Still Alive

Today was a very good day.

I didn’t really sleep a lot last night, because today was also my first day at the new dayjob, and that’s the kind of thing that makes me restless and afflicted with the kind of nervous insomnia that means you sleep without really sleeping. I rose before seven AM for the first time in a week, shaved off the remnants of my most-unmanly-neckbeard, got dressed in an outfit that did not involve ties or dress pants, then caught an early train into the Cultural Precinct on the Brisbane River.

I arrived far earlier than I needed to, so I stopped at the cafe beneath the State Library and drank coffee while reading and idling away the spare half-hour. All in all, this proved to be a remarkably pleasant and civilized way to start the working day.

Then, around nine o’clock, I went and started work (I’m still struggling with that, really. Having a good day at a non-teaching dayjob is the kind of thing that catches me off-guard).
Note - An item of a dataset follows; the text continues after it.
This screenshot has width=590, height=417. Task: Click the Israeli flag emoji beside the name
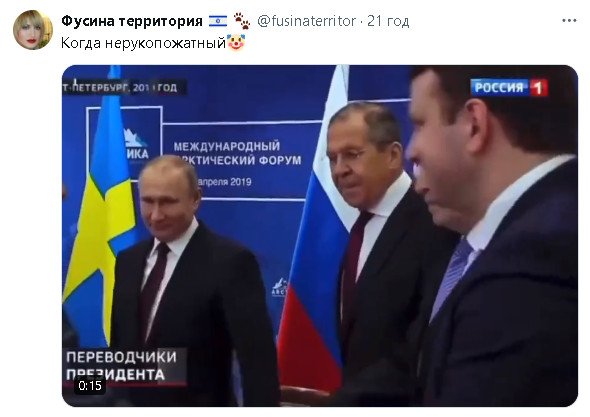(x=218, y=21)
All of which is a rather long-winded way of saying, well, yes, I am still alive, regardless of what my internet silence may suggest. I’m just…adapting to a new routine, I guess, and recovering from the marking (which, traditionally, tends to wipe me out for a couple of weeks). The fact that I broke my office chair doesn’t help – sitting at the internet-enabled computer in my flat is a remarkably uncomfortable experience at the moment, and I’ve never really learnt the art of writing blog posts in Word before transferring them onto the computer.

Slowly, though, very slowly, the urge to do things and speak to people is coming back. Eventually I will figure out where the blog fits in again.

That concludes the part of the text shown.